According to NBC News, controlled substances were also found in a suitcase bearing the pop star’s often-used alias, “Peter Bravestrong,” next to handwritten lyrics for “U Got the Look.” The warrant also allowed searches through emails and cell phone records. However, he did not own a cell phone at the time of his death, and the email search did not yield any results at this time.
While many of the prescription drugs can be traced back to Prince’s doctor, the source of the fentanyl is unknown and an investigation is still ongoing, authorities say.
Prince performing at Coachella Valley Music and Arts Festival in April 2008. [Image by Kevin Winter/Getty Images]
Prior Drug Use
It has become clear that in the years leading up to Prince’s fatal overdose, he was struggling with addiction. Just a week prior, his flight needed to make an emergency landing in Illinois due to a medical emergency on board. Here, he was treated with Naloxone (a drug used to reverse the affects of an opioid overdose).
Johnson says that he was unaware of Prince’s addiction issues, and Dr. Schulenberg claims that he only saw Prince two times in the month before his death. One of those times was the day before the aforementioned flight, and the other was the day before he was found dead in his home.

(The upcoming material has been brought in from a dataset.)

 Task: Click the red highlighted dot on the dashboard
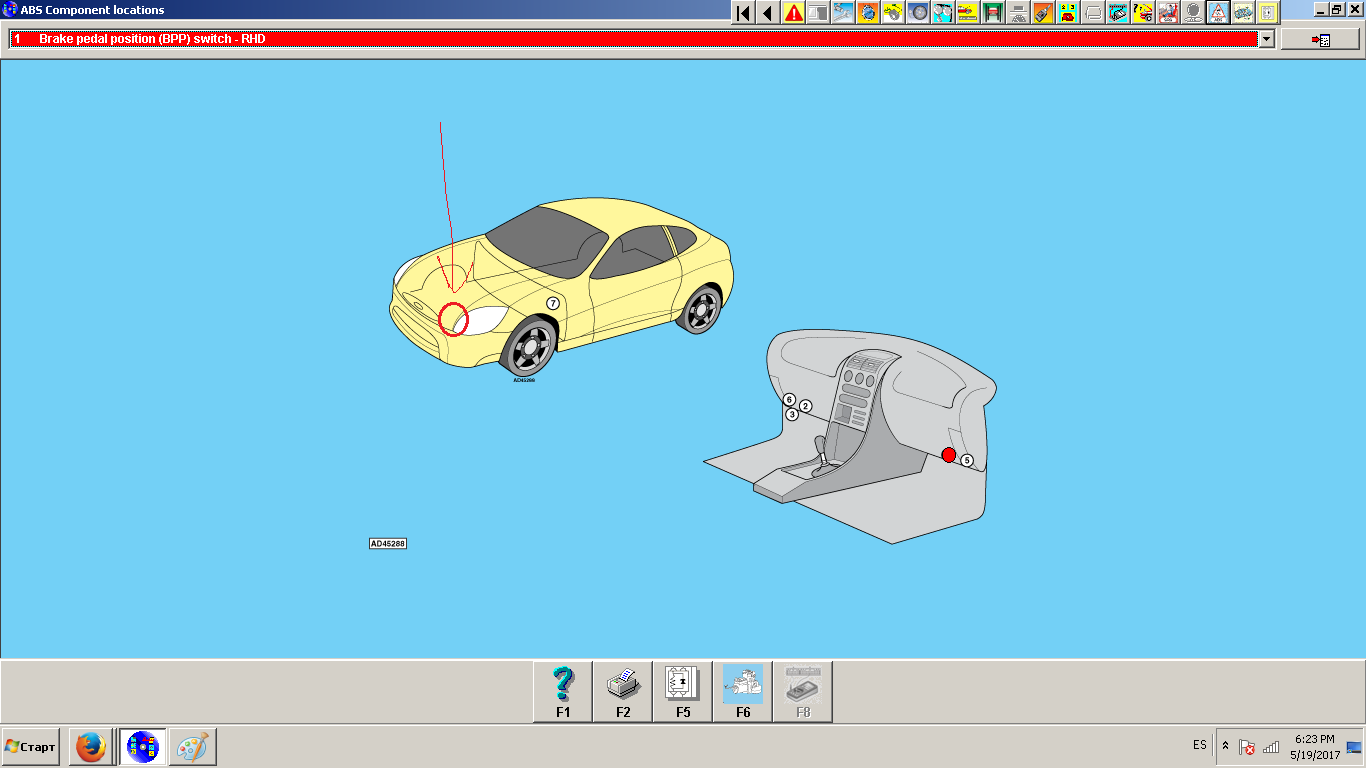click(949, 455)
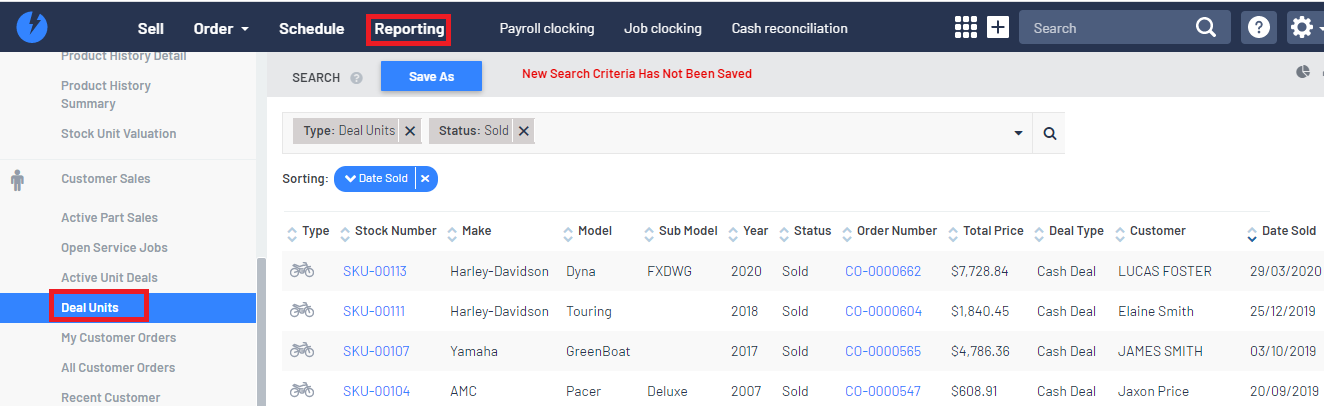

Allegedly, Prince was known by close friends to go through rough withdrawal periods, signaling that he was, in fact, struggling with an addiction, the Us Weekly report finds. In fact, the same search warrant that found the prescription drugs also found a pamphlet for a California-based addiction treatment program, suggesting that the singer was planning on entering treatment in the near future. He was even scheduled to meet with an opioid addiction specialist the day after he died. Last year, Sky Dangcil (who frequently collaborated with the star) claimed the singer began using the medication after a severe hip injury, which quickly spiraled into an addiction.
The eight-time Grammy award winner is definitely not the only one struggling with an addiction to fentanyl.
A fentanyl overdose crisis has reached new heights in recent months. [Image by Drew Angerer/Getty Images]
Often prescribed by doctors for severe pain, experts say fentanyl is up to 50 times stronger than heroin, and up to 100 times more powerful than morphine. Often times, counterfeit prescription drugs are laced with fentanyl, unbeknownst to the user, causing an epidemic in the U.S. and Canada. Both nations have seen drastic spikes in overdoses due to the drug, most notably Vancouver, which saw an increase of 80 percent in 2016. There was a total of 922 deaths in the Canadian province of British Columbia, 142 of which came in the month of December alone.